Nova pagina 5

Folha de São Paulo, Ciência,
domingo, 02 de março de 2008


+ Marcelo Leite


A engenharia da pérola


Brasileiro busca substância com a dureza do vidro e a
flexibilidade do plástico


Imagine uma película com espessura de um quinto de fio de cabelo, tão resistente
quanto uma folha de alumínio e que pode ser esticada até 25% de seu tamanho
original -sem se romper. É o mais perto que engenheiros de materiais chegaram de
seu Santo Graal, entre eles um brasileiro que aprendeu a ouvir atentamente as
lições ensinadas por pérolas e conchas.

André Studart, 33, orgulha-se de ser um pesquisador que fez toda a formação -até
o doutorado- no Brasil. Mais precisamente, na Universidade Federal de São
Carlos. Mora há seis meses em Cambridge (EUA), para pesquisar na Universidade
Harvard, mas viveu por cinco anos e meio em Zurique, na Suíça. Quer regressar,
mas depende das condições no país e de uma deliberação familiar.
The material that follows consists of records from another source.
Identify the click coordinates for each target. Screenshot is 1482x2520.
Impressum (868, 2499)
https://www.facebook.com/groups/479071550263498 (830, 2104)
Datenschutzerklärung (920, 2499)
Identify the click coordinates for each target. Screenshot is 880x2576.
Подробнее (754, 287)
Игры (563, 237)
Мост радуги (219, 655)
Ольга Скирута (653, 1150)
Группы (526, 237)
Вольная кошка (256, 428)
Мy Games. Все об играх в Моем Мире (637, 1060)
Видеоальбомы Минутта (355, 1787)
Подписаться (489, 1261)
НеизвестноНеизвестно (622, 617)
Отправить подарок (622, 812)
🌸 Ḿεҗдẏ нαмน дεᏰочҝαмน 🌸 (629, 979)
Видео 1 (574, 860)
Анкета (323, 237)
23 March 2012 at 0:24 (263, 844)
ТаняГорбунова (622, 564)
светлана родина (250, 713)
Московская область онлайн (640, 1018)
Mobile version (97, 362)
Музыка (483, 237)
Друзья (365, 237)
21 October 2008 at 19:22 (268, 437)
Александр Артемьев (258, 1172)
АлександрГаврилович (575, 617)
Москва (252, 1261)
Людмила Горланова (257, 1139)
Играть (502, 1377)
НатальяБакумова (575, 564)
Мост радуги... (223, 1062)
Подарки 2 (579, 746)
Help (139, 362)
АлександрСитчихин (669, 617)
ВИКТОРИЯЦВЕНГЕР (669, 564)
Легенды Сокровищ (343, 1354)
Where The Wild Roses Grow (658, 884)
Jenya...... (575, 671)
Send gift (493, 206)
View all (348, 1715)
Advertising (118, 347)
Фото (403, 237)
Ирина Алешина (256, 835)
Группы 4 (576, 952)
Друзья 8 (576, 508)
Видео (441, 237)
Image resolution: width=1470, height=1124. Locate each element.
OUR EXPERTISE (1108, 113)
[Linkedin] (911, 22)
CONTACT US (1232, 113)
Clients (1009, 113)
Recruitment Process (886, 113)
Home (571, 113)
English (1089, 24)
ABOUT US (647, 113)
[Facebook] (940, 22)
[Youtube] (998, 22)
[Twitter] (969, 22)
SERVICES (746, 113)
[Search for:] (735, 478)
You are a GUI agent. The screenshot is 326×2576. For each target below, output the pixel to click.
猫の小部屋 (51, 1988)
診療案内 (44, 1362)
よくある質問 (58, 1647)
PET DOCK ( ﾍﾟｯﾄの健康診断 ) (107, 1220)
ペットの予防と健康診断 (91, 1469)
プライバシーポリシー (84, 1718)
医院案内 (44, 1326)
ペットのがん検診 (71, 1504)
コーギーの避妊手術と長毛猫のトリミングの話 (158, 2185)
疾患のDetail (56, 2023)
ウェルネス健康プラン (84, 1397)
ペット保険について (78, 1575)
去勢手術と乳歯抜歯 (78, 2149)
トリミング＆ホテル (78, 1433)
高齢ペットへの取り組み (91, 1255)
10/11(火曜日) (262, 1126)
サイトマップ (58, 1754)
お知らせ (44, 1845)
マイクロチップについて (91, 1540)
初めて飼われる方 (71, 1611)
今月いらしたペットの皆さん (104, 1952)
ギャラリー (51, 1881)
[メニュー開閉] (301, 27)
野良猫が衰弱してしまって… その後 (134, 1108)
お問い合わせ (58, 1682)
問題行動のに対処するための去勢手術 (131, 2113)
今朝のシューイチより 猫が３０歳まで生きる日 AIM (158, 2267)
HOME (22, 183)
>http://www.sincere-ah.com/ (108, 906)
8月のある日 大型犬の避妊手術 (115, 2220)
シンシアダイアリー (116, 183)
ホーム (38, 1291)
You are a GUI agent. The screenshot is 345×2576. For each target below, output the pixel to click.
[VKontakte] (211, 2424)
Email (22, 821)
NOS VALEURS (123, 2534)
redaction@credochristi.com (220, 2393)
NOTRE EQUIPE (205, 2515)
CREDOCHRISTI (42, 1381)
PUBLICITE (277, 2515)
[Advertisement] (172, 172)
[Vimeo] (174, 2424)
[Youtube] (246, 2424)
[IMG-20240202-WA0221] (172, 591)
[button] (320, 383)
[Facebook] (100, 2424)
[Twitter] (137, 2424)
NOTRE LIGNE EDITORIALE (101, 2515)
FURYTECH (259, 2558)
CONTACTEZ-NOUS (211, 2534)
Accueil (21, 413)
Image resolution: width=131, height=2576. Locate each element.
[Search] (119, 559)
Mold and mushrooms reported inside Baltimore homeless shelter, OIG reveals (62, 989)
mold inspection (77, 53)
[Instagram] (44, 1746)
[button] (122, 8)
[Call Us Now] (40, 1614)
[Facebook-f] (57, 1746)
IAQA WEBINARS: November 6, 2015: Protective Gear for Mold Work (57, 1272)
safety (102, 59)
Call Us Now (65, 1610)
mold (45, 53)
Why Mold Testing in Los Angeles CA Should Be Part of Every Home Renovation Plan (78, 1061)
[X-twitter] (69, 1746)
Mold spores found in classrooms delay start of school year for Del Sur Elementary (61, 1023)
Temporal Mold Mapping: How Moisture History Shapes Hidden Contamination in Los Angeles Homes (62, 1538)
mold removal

Seria uma pena se não voltasse. Em seu currículo carrega três patentes de novos
materiais e 45 artigos científicos. Entre eles o que foi publicado há nove dias
no periódico americano "Science", intitulado "Projeto e Montagem Bioinspirados
de Filmes de Polímeros Reforçados com Plaquetas".

Nos meios especializados, o trabalho que Studart desenvolveu com Lorenz Bonderer
e Ludwig Gauckler, ainda no Instituto Federal de Tecnologia de Zurique (ETH, na
abreviação em alemão), foi saudado como uma façanha de biomimetismo. Sabe aquele
lugar-comum de arte imitando a vida? Pois é. O brasileiro e seus colegas suíços
buscam inspiração na engenharia viva de pérolas e conchas.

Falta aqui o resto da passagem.